● **TEXTO**:
Mesmo sem a sua Treinadora por perto, Antylamon ajuda os outros Digimon nos combates contra o D-Reaper. Ryo a certa altura oferece uma carta a Shaochung, em recompensa pela sua ajuda, e quando a menina a usa, a sua sequência de Carta Escolhida é pura e simplesmente adorável!
É uma pena ela e Antylamon terem ficado de fora da batalha final contra o D-Reaper. De qualquer forma, Shaochung merece crédito pois a sua atitude alegre e inocente dá alguma leveza a uma temporada tão sombria como esta.
Ainda assim, o maior contribuinte nesse capítulo não é ela, é Culumon. O Digimon que serve de mascote a Tamers e que me roubou o coração desde o primeiro minuto. Durante muitos anos, o Togepi foi a criatura mais fofa que alguma vez vi em animação. Mas a verdade é que não tem olhos grandes, orelhas que se encolhem e esticam não termina a suas frases com “culu” (ou “calu”, na dobragem portuguesa).

● **MATERIAL FORNECIDO**:
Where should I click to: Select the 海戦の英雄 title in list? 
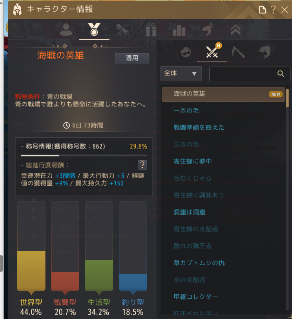click(x=223, y=94)
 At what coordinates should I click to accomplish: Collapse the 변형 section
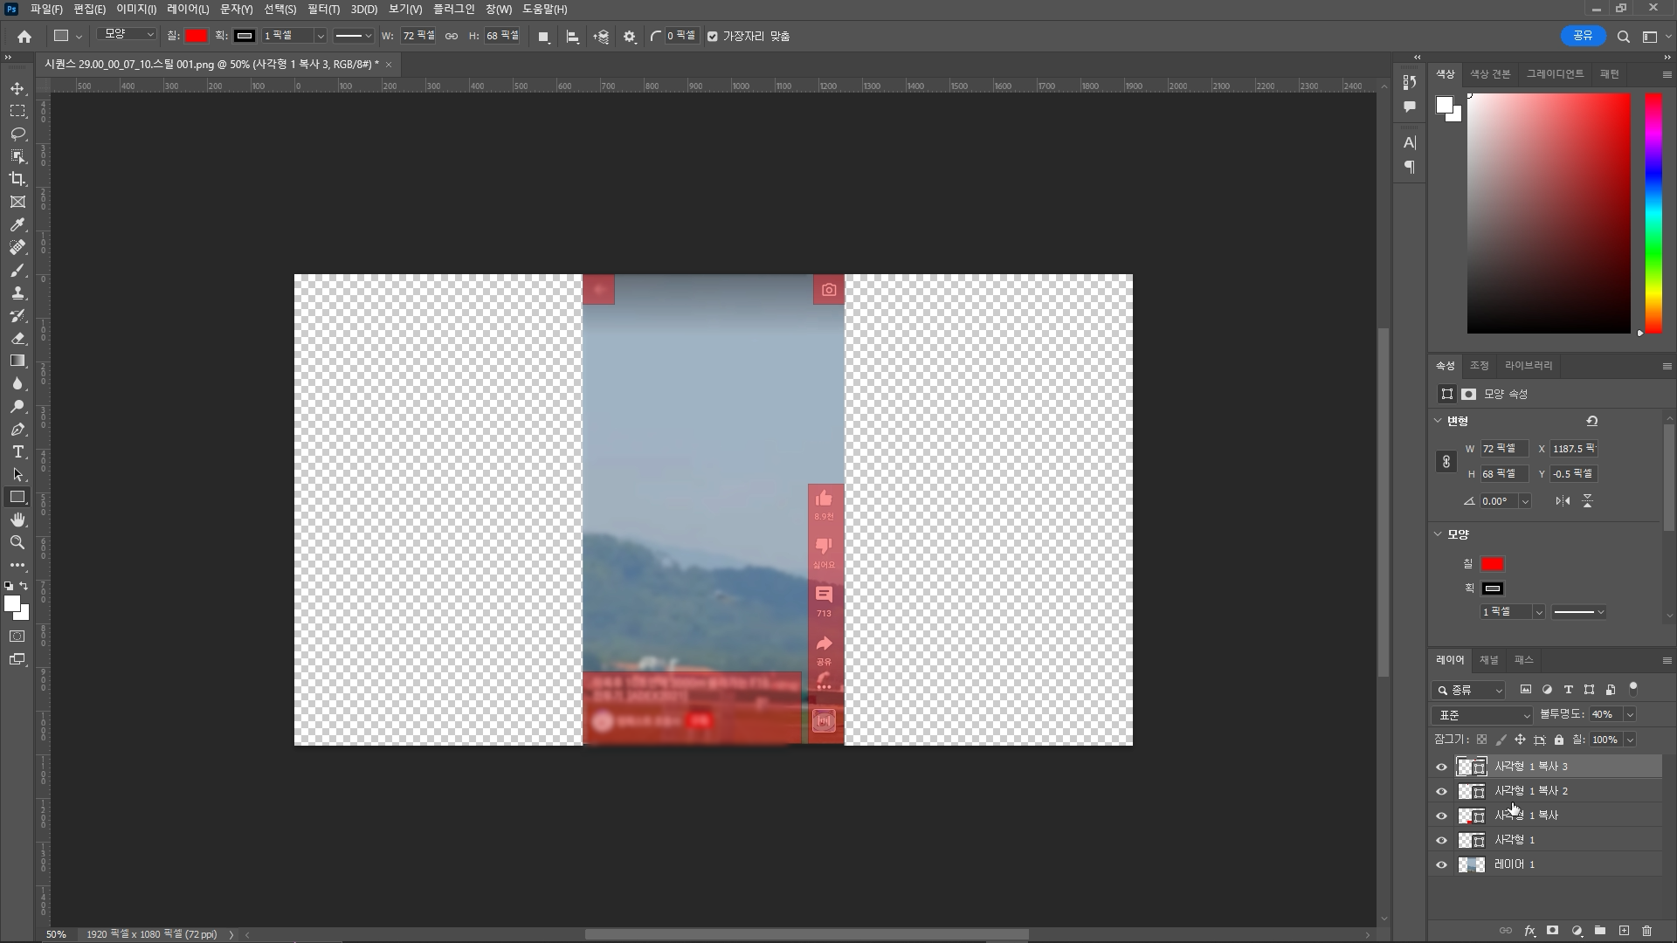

● **TAREFA 1**:
Responda a estas perguntas sobre o texto acerca de Digimon Tamers:
(a) Quem oferece uma carta a Shaochung e em troca de quê?
(b) De que batalha ficaram de fora Shaochung e Antylamon?
(c) Que criatura foi, durante muitos anos, a mais fofa alguma vez vista em animação?
● **TAREFA 2**: Escreva a continuação do texto sobre Digimon Tamers a partir da última frase apresentada.
A listagem não tem qualquer relação com o texto.

● **RESPOSTA ESCRITA 1**:
(a) Ryo oferece-lhe a carta em recompensa pela sua ajuda.
(b) Da batalha final contra o D-Reaper.
(c) O Togepi.

● **RESPOSTA ESCRITA 2**:
Durante o episódio em que Takato anda à procura de um Treinador para ele, eu só dizia:
– Escolhe-me a mim! Escolhe-me a mim! Eu tomo bem conta do Culumon! Jogo futebol com ele e tudo!
Mas a verdade é que o Culumon nunca adota ninguém como Treinador. Acaba por ser o companheiro Digimon de toda a gente e de ninguém em particular.
Isto porque Culumon não é um Digimon como os outros – há quem não o considere um Digimon sequer. Nunca o vemos a lutar, mas está sempre lá quando ocorrem digievoluções (bem, quase sempre). Takato é o primeiro a somar dois e dois – mas quando o faz, já o Makuramon lhe tinha deitado as mãos e levado-o para o Mundo Digital.
Culumon é o catalisador da digievolução no universo de Tamers. É a luz da digievolução feita carne pelo Qinglongmon, uma das Bestas Sagradas. Este permite que Culumon fuja para o Mundo Real, para que escape às garras do D-Reaper, evitando que este o use para acelerar o seu crescimento… e no entanto Zhuqiaomon, outra das Bestas Sagradas, envia agentes ao Mundo Real para raptar Culumon. A ideia é que o pequenote use os seus poderes para ajudar vários Digimon a digievoluírem, para poderem enfrentar o D-Reaper.
Confusos? Eu também. Havemos de regressar a esse assunto noutro texto desta análise.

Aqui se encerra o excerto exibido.